Were we to reach the merits, we nevertheless would conclude that reversal is required. Education Law § 3602-c (2) (a) provides in relevant part that "[b]oards of education of all school districts of the state shall furnish services to students who are residents of this state and who attend nonpublic schools located in such school districts, upon the written request of the parent[s]...." "[S]uch request[s] shall be reviewed by the committee on special education of the school district of location, which shall... assure that special education programs and services are made available to students with disabilities attending nonpublic schools located within the school district on an equitable basis" (§ 3602-c  [b] ). Nothing in section 3602-c mandates that a nonpublic school such as respondent provide any services to students. Rather, that statute places the relevant mandates on the public school district in which the nonpublic school is located to provide services to students attending the nonpublic school (see § 3602-c  [a]; see also 20 USC § 1412 [a] ). The decision of the Court of Appeals in Board of Educ. of Monroe-Woodbury Cent. School Dist. supports that conclusion. In that case, the Court of Appeals addressed the issue of "where the [special] services [for disabled children] are to be offered--whether in the public schools, or in the religiously affiliated private schools" (id. at 178). The Court of Appeals held that Education Law § 3602-c "does not mandate that a [school] board can provide special services to private school [disabled] children only in regular classes and programs of the public schools, and not elsewhere" (id. at 183).

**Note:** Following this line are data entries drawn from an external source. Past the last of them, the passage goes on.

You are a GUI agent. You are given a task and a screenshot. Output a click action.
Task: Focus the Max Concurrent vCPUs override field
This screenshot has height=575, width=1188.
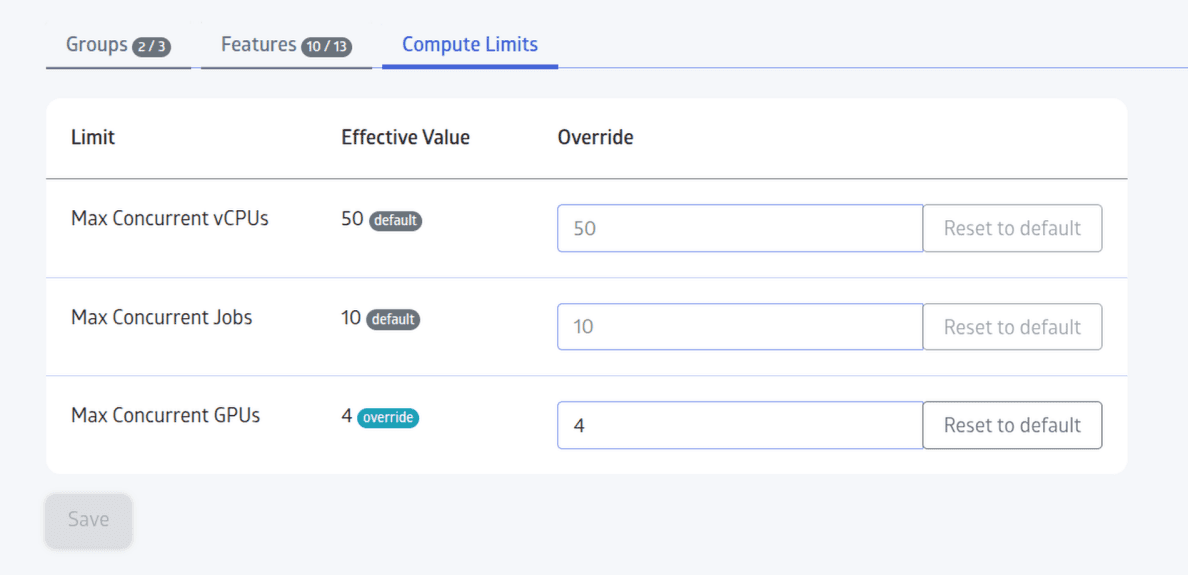coord(740,228)
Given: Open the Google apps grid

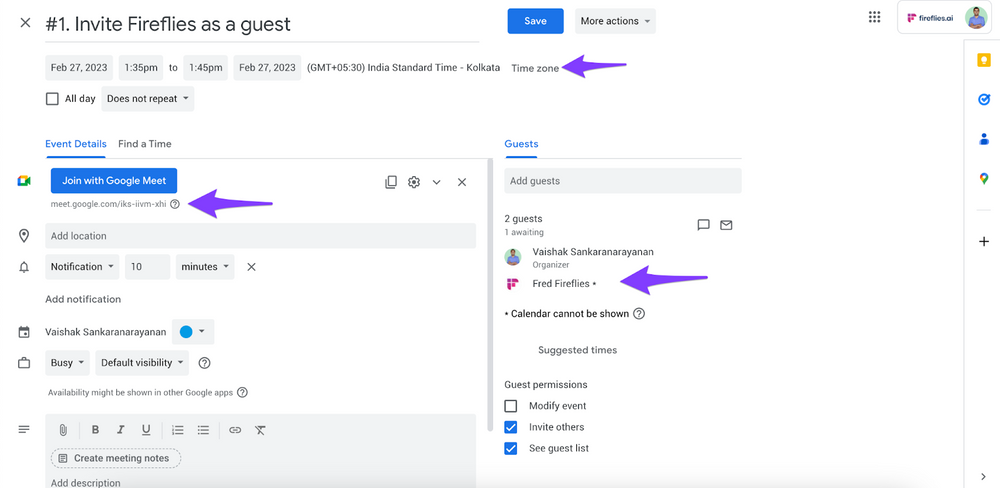Looking at the screenshot, I should [875, 17].
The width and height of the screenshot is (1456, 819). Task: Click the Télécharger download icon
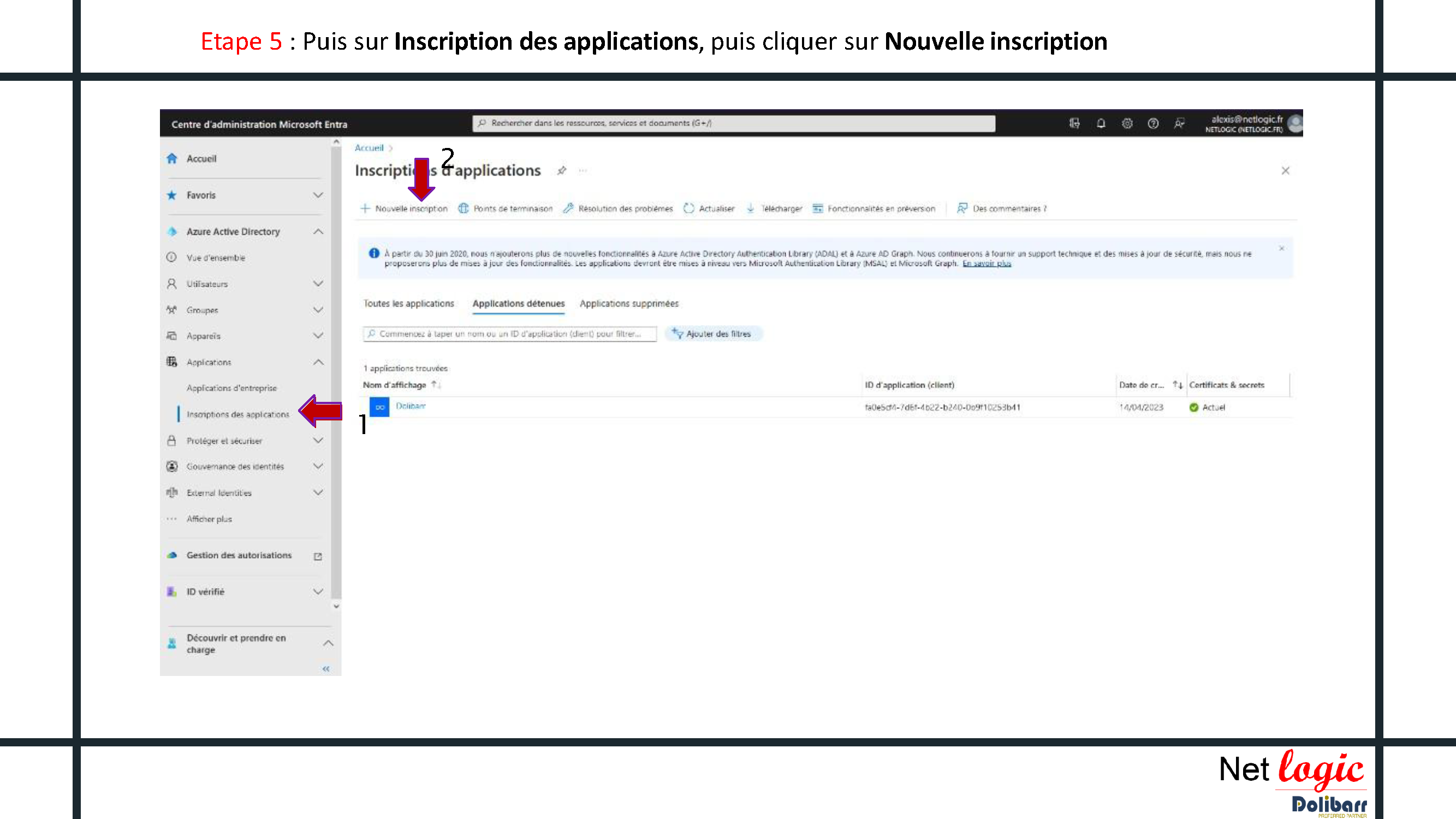coord(751,209)
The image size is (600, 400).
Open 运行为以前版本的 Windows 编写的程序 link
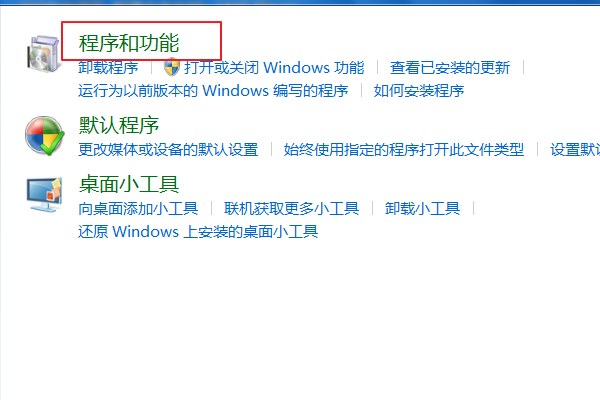point(213,91)

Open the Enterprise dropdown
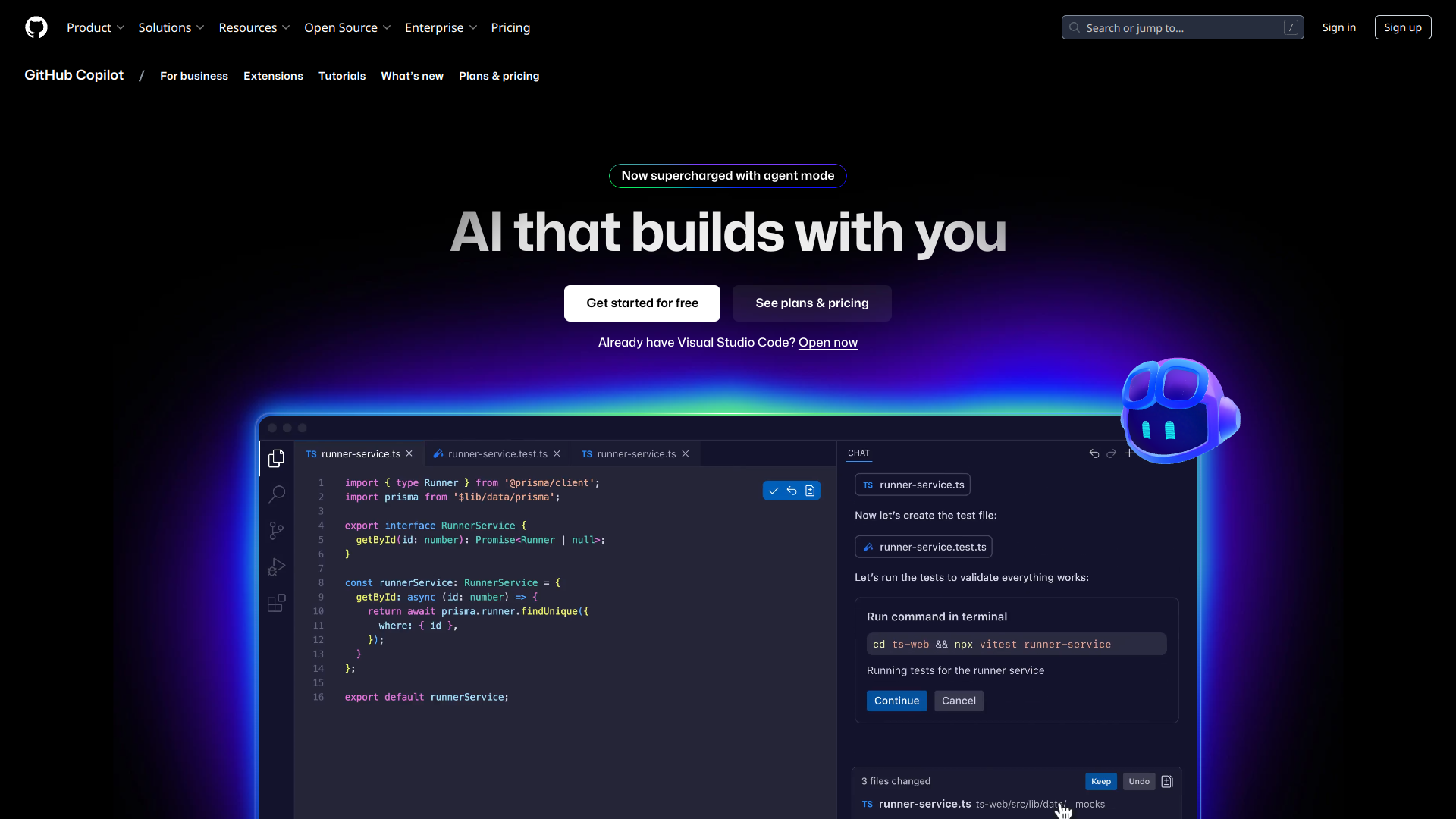coord(441,27)
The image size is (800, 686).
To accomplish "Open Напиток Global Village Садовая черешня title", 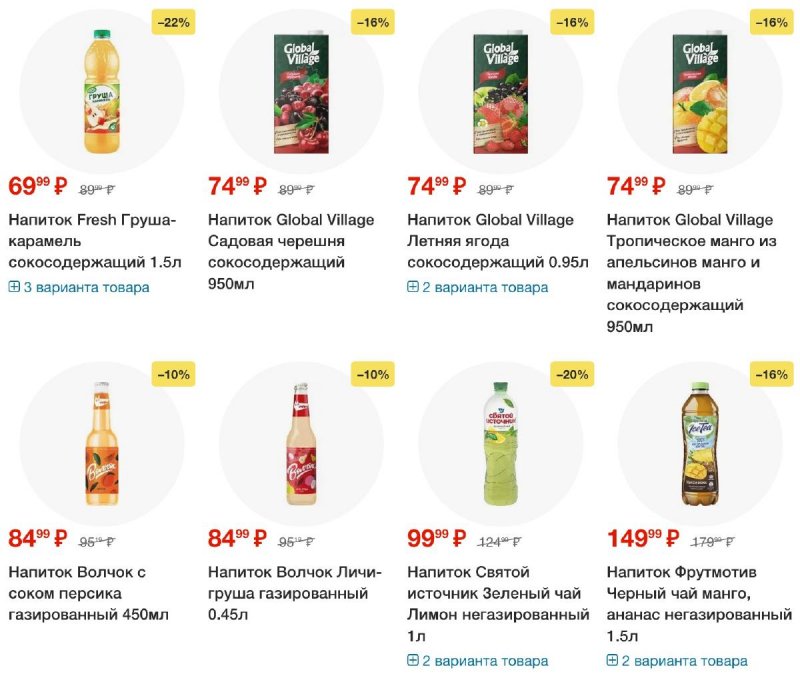I will (x=291, y=251).
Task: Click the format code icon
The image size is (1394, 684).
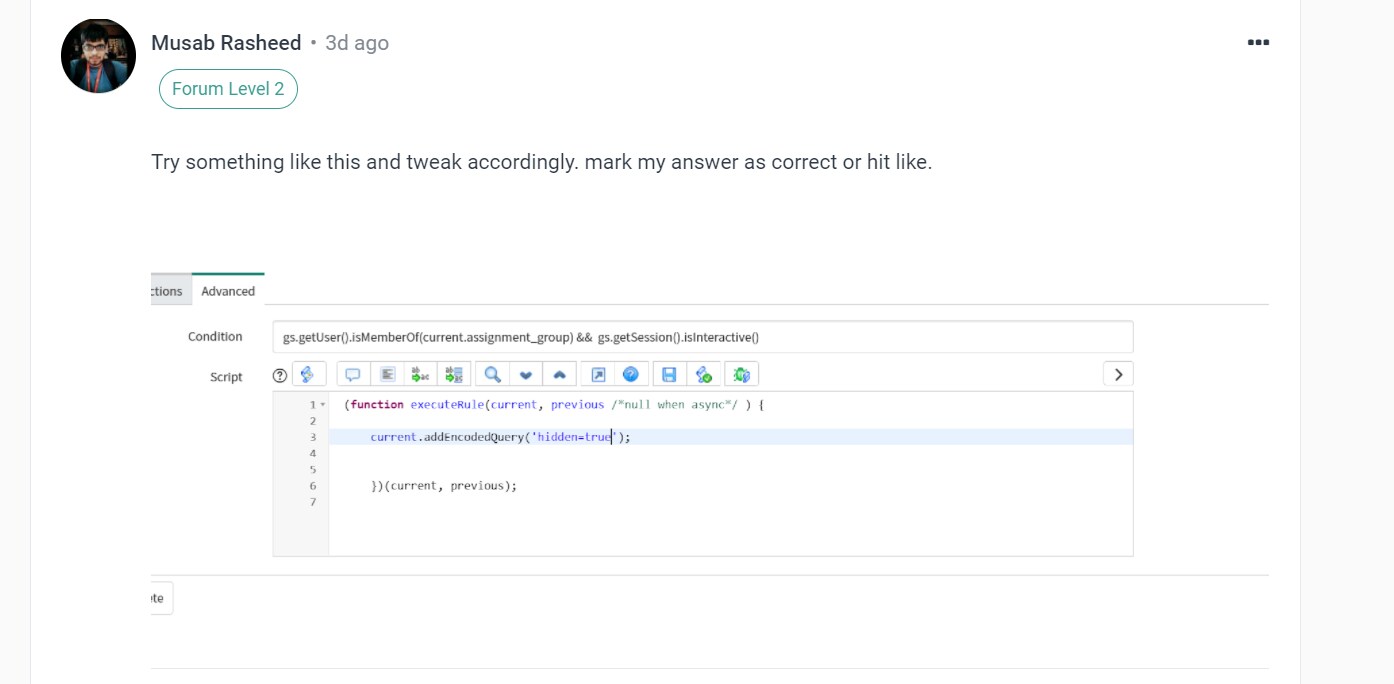Action: pyautogui.click(x=388, y=374)
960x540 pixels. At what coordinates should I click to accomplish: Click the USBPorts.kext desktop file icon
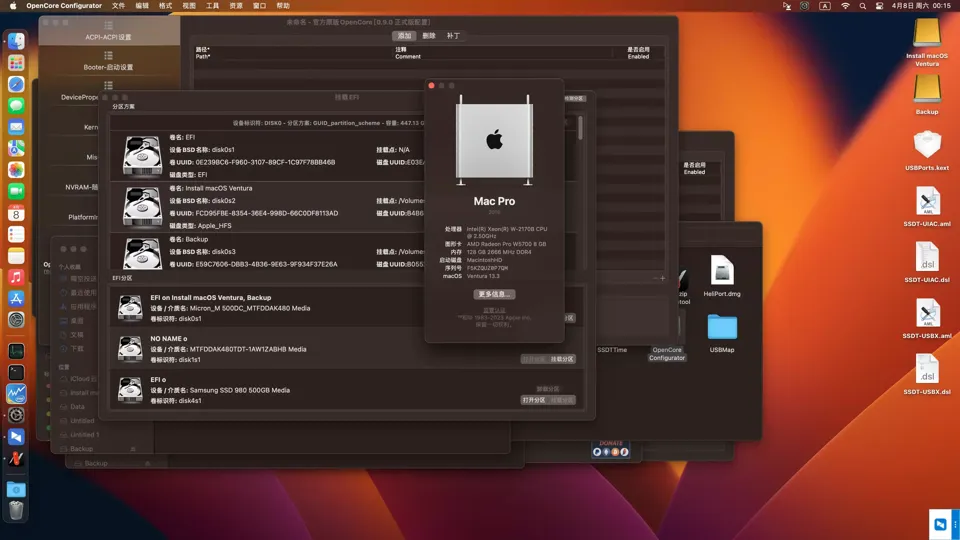pyautogui.click(x=927, y=145)
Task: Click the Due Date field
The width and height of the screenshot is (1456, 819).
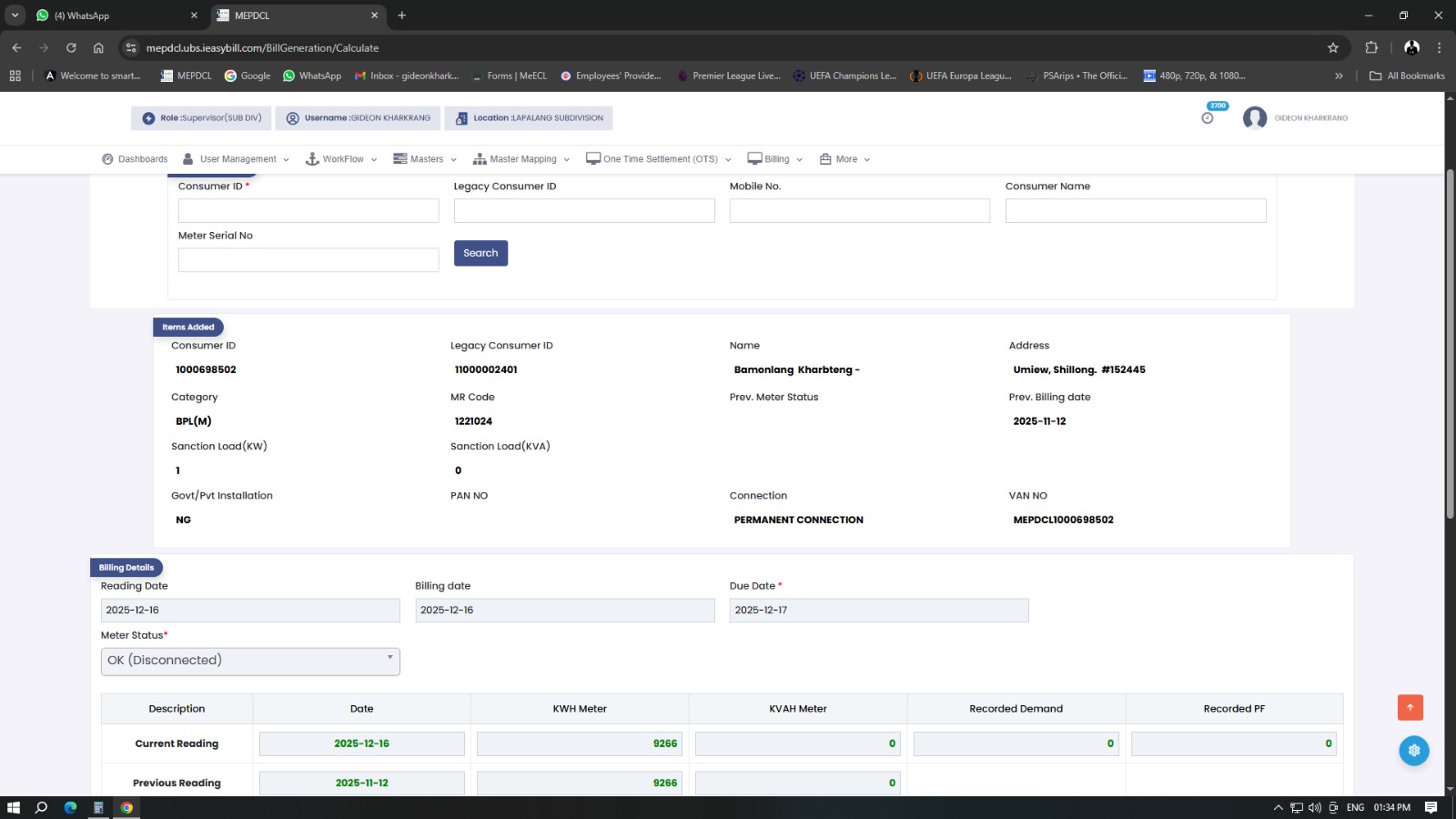Action: tap(878, 611)
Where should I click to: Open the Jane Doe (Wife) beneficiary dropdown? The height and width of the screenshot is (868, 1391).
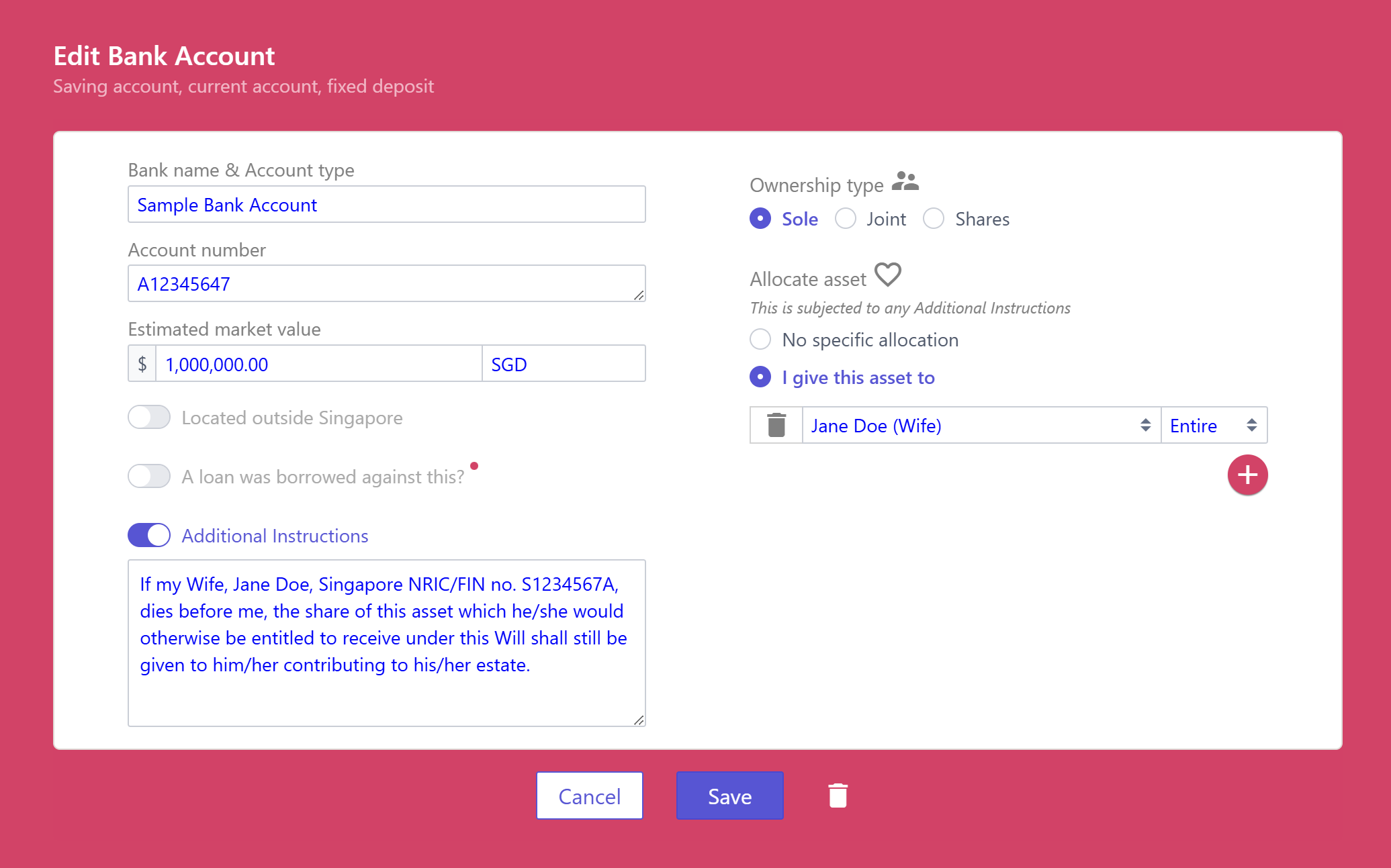pos(981,425)
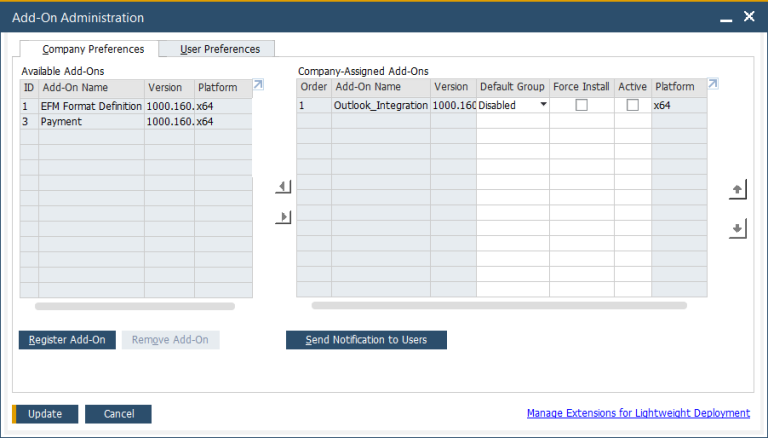The height and width of the screenshot is (438, 768).
Task: Click the left arrow to unassign add-on
Action: coord(283,187)
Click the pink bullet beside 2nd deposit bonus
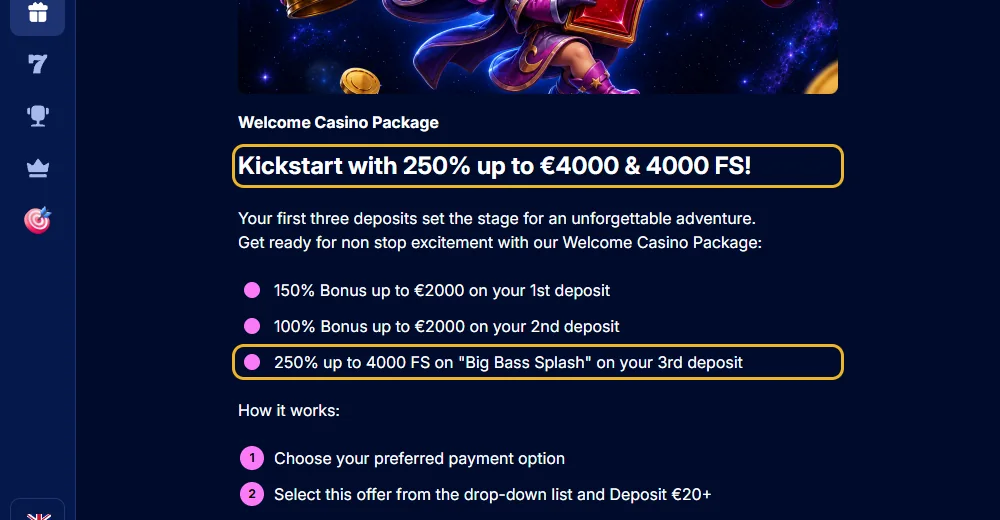The width and height of the screenshot is (1000, 520). 252,326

It is implicit from the decision in Board of Educ. of Monroe-Woodbury Cent. School Dist. that such services are provided by public rather than nonpublic schools. Thus, the reliance by the court on Education Law § 3602-c and that case is misplaced.
Even assuming that the court instead intended to rely on article 89 of the Education Law, including section 4404, and the relevant provisions of the Individuals with Disabilities Education Act (IDEA) governing the appeal procedures for complaints concerning manifestation determinations (see § 4404  [a]; 20 USC § 1415 [k] ), we conclude that such provisions apply to public school districts and not to respondent, a nonpublic school (see generally St. Johnsbury Academy v D.H., 240 F3d 163, 171-172). Indeed, the central purpose of the IDEA (see 20 USC § 1400 [d]  [A]) and article 89 of the Education Law (see generally § 4401 ) is to afford a "public" education for children with disabilities. Thus, we conclude that respondent was not required either to undertake or to await the outcome of a manifestation review prior to expelling petitioners' son.